■ WHAT YOU SHOULD DO ■
Write back every record verbatim.

■ INPUT RECORDS ■
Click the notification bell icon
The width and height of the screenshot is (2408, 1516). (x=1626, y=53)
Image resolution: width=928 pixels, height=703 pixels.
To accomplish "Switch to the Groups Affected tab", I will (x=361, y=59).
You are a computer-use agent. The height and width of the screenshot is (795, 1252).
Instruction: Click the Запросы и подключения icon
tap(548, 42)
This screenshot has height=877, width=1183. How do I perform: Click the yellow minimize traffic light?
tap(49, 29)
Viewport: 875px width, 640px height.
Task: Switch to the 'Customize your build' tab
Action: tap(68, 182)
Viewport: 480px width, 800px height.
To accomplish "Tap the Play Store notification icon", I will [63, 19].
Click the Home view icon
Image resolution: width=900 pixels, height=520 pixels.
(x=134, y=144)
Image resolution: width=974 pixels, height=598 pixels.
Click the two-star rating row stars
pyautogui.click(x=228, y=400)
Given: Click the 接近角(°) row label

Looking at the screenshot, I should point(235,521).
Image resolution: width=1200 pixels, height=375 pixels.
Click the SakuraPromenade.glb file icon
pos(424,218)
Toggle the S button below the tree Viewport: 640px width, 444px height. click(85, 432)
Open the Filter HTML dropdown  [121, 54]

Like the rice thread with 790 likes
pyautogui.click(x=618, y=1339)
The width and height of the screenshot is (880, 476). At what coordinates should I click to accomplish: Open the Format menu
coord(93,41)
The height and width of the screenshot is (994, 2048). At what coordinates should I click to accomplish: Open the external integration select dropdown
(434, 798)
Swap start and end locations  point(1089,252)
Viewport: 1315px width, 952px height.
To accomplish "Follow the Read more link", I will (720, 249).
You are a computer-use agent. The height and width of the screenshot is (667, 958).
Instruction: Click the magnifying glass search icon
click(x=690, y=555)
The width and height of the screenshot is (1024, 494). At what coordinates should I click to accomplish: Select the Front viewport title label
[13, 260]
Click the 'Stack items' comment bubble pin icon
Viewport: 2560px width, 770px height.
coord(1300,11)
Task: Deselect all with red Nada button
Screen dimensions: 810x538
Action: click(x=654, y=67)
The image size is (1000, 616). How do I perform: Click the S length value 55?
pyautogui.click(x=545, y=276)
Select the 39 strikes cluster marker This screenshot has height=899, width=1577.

■ THE COMPLETED TASK ■
Click the notification bell icon
The width and height of the screenshot is (2408, 1516). (x=1626, y=53)
Image resolution: width=928 pixels, height=703 pixels.
To accomplish "Switch to the Groups Affected tab", I will (x=361, y=59).
You are a computer-use agent. The height and width of the screenshot is (795, 1252).
Instruction: Click the Запросы и подключения icon
tap(548, 42)
This screenshot has height=877, width=1183. How do I perform: Click the yellow minimize traffic light?
tap(49, 29)
Viewport: 875px width, 640px height.
Task: Switch to the 'Customize your build' tab
Action: tap(68, 182)
Viewport: 480px width, 800px height.
To accomplish "Tap the Play Store notification icon", I will [63, 19].
Click the Home view icon
Image resolution: width=900 pixels, height=520 pixels.
(x=134, y=144)
Image resolution: width=974 pixels, height=598 pixels.
Click the two-star rating row stars
pyautogui.click(x=228, y=400)
Given: Click the 接近角(°) row label

Looking at the screenshot, I should point(235,521).
Image resolution: width=1200 pixels, height=375 pixels.
Click the SakuraPromenade.glb file icon
pos(424,218)
Toggle the S button below the tree Viewport: 640px width, 444px height. click(85, 432)
Open the Filter HTML dropdown  [121, 54]

Like the rice thread with 790 likes
pyautogui.click(x=618, y=1339)
The width and height of the screenshot is (880, 476). At what coordinates should I click to accomplish: Open the Format menu
coord(93,41)
The height and width of the screenshot is (994, 2048). At what coordinates should I click to accomplish: Open the external integration select dropdown
(434, 798)
Swap start and end locations  point(1089,252)
Viewport: 1315px width, 952px height.
To accomplish "Follow the Read more link", I will (720, 249).
You are a computer-use agent. The height and width of the screenshot is (667, 958).
Instruction: Click the magnifying glass search icon
click(x=690, y=555)
The width and height of the screenshot is (1024, 494). At what coordinates should I click to accomplish: Select the Front viewport title label
[13, 260]
Click the 'Stack items' comment bubble pin icon
Viewport: 2560px width, 770px height.
coord(1300,11)
Task: Deselect all with red Nada button
Screen dimensions: 810x538
Action: click(x=654, y=67)
The image size is (1000, 616). How do I perform: Click the S length value 55?
pyautogui.click(x=545, y=276)
Select the 39 strikes cluster marker This screenshot has height=899, width=1577.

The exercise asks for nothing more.